What emerges is a picture of institutions scrambling to address a problem that has no single cause and therefore no single solution. M&S is betting that direct employment and clear progression will work. The government is betting that technology and training will work. Whether either approach moves the needle on a million young people locked out of the workforce remains to be seen.
Notable Quotes
We want more young people to see retail not just as a first job, but as a career with real opportunity, real responsibility and real progression.— Thinus Keeve, M&S retail director
A potential lost generation facing shrinking, not growing, job and career opportunities.— Alan Milburn, author of youth employment review
The Hearth Conversation Another angle on the story
Why does a retailer like M&S care about this problem enough to create a thousand positions?
Because entry-level jobs in retail have historically been the on-ramp for young people without connections or credentials. If those jobs disappear, the entire pipeline breaks. M&S is protecting its own future workforce while addressing a public problem.
The review mentions smartphones as a cause of youth unemployment. That seems odd.
It's not that phones cause unemployment directly. It's that they're part of a broader shift in how young people spend time, how they're diagnosed with mental health challenges, and how the economy itself has changed. The phones are a symptom, not the disease.
What's the difference between M&S's traineeship and the government's AI jobcentre assistant?
One is a concrete job with a paycheck and progression. The other is guidance and information. Both are necessary, but they're solving different parts of the problem. You need both a door to walk through and someone telling you where the doors are.

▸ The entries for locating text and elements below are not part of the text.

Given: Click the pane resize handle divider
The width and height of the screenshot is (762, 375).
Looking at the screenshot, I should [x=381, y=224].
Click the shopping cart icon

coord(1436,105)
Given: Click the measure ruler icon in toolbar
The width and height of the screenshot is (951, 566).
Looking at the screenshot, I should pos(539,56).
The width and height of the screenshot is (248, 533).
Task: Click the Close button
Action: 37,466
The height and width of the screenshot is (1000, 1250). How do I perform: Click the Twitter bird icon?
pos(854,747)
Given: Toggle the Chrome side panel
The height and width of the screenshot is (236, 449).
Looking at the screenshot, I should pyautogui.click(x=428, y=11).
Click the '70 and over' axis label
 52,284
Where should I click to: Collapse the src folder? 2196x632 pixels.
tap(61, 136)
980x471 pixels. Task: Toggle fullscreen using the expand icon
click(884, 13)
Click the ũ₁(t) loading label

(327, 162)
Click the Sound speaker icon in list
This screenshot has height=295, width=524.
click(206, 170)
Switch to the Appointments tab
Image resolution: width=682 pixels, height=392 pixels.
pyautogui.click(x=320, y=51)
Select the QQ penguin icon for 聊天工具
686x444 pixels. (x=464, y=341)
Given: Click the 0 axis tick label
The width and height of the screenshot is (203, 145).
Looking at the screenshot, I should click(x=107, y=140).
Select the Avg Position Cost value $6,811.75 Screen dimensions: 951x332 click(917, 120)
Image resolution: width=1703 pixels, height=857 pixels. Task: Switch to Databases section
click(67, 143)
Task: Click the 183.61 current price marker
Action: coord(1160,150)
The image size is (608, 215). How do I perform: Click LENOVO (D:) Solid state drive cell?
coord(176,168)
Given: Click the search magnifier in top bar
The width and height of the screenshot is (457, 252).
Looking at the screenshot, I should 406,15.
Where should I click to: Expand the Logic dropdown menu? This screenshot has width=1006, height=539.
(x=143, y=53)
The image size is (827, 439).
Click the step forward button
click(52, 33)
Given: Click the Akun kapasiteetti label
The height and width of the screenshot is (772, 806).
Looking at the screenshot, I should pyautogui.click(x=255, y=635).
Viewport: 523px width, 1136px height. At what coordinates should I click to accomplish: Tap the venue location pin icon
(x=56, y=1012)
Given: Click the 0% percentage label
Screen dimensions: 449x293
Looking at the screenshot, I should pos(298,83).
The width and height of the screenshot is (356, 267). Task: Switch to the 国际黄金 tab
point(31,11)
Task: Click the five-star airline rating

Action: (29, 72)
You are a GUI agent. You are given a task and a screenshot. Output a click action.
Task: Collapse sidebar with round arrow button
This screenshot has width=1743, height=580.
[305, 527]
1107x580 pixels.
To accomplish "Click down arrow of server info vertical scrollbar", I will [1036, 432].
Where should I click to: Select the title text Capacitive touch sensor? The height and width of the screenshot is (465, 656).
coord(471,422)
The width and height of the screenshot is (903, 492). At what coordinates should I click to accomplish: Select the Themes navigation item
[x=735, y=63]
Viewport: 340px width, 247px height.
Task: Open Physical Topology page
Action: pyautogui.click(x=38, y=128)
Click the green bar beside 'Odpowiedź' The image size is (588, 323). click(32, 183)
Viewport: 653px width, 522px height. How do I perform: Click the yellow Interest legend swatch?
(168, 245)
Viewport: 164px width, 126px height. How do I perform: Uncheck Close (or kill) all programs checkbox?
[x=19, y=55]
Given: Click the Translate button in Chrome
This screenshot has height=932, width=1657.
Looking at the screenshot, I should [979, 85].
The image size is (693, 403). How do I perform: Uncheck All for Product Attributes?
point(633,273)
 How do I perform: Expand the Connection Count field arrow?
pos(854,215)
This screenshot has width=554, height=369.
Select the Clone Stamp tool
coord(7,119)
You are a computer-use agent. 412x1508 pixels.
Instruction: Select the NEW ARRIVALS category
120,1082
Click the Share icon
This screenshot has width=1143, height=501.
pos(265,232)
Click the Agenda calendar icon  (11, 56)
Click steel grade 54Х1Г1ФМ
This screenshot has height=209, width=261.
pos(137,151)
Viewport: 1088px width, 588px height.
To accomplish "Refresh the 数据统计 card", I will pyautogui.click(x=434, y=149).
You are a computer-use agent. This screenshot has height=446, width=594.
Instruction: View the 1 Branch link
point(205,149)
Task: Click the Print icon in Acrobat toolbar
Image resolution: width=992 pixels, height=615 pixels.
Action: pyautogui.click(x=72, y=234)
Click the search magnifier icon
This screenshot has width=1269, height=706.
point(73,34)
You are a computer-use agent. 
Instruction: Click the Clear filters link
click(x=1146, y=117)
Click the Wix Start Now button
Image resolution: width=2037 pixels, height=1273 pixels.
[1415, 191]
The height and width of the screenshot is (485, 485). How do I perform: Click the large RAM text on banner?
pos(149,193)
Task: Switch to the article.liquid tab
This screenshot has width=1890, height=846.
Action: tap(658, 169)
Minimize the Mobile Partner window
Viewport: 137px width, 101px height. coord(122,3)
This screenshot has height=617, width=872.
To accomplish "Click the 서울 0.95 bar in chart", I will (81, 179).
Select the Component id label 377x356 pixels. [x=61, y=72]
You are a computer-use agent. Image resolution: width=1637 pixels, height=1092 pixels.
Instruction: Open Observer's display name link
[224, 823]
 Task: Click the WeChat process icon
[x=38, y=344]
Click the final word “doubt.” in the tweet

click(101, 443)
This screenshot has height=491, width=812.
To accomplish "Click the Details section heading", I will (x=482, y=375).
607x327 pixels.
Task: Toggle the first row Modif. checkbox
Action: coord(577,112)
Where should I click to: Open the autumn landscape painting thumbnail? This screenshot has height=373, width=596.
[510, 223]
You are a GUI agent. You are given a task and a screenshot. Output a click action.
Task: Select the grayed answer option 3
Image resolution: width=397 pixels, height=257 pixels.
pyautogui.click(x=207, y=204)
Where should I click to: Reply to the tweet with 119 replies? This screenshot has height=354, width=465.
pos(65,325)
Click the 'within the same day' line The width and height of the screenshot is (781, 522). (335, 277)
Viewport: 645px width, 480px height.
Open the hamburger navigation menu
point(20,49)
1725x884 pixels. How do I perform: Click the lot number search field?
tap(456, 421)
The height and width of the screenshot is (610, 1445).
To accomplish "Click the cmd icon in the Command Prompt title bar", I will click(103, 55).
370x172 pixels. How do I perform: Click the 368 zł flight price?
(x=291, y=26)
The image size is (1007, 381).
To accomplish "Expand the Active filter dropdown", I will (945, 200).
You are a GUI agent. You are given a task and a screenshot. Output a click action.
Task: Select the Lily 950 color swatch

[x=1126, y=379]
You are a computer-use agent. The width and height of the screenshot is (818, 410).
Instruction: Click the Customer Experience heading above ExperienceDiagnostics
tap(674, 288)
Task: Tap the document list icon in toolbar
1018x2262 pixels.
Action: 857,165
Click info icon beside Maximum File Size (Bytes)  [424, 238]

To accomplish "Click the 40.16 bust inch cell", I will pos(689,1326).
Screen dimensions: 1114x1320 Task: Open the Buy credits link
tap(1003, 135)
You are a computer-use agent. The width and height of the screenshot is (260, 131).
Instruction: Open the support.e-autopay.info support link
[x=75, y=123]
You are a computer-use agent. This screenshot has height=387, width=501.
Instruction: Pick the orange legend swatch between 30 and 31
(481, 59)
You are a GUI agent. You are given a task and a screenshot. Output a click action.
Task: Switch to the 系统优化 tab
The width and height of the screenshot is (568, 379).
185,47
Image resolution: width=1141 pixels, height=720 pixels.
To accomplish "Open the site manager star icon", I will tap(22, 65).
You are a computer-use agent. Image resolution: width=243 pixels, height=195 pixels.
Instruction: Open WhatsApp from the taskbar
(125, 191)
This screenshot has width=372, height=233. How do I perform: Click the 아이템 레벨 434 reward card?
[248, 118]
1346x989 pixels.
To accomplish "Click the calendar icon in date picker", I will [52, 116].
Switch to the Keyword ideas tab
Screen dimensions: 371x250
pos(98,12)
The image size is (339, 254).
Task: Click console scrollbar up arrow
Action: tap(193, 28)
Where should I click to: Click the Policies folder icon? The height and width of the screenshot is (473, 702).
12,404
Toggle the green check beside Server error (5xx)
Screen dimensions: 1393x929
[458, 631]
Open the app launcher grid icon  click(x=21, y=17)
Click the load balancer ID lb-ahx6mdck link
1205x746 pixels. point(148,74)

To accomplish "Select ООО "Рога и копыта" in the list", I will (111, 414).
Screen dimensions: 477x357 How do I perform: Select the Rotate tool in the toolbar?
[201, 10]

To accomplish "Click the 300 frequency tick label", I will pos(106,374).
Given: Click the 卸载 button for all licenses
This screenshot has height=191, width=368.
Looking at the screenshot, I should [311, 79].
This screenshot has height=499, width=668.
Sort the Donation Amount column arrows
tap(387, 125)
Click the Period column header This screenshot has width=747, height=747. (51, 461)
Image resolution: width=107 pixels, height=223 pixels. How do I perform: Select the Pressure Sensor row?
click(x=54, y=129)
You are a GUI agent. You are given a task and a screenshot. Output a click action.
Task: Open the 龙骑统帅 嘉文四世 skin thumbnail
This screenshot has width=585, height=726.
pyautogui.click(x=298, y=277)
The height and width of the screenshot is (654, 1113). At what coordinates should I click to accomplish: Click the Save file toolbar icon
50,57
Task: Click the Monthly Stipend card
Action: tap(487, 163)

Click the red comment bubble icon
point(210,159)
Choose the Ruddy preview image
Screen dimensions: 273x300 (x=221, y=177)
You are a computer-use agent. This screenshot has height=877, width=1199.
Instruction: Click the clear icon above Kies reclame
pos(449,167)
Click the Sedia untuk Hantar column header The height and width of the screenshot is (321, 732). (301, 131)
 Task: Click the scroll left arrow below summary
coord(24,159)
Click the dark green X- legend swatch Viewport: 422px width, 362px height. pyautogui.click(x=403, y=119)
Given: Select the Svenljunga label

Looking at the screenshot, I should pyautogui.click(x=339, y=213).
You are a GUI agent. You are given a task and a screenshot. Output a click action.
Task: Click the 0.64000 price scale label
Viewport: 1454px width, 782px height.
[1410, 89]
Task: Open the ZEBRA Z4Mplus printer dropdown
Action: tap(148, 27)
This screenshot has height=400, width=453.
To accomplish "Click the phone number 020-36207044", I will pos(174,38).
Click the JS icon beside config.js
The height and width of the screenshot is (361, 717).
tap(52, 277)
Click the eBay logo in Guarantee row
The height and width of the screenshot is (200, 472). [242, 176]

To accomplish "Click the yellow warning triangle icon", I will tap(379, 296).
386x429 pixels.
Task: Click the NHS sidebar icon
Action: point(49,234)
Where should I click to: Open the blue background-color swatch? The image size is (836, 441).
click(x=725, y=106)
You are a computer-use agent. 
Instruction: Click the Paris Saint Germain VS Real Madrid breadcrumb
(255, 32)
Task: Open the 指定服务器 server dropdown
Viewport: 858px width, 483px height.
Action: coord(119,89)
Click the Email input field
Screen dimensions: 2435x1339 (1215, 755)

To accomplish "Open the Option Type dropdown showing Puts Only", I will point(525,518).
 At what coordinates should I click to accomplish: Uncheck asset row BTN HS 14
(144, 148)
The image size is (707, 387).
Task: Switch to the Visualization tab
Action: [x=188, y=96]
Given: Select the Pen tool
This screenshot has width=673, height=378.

Is a thousand positions actually significant if there are a million NEETs?
It's a start, but you're right to notice the scale mismatch. One company can't solve a systemic problem. What matters is whether this becomes a model other employers follow, or whether it stays isolated.
Why did the government focus on disadvantaged schools specifically for the AI training?
Because those students have the fewest other resources. A kid in a wealthy area has tutors, family connections, and access to information. A kid in a disadvantaged school might not. The government is trying to level that playing field.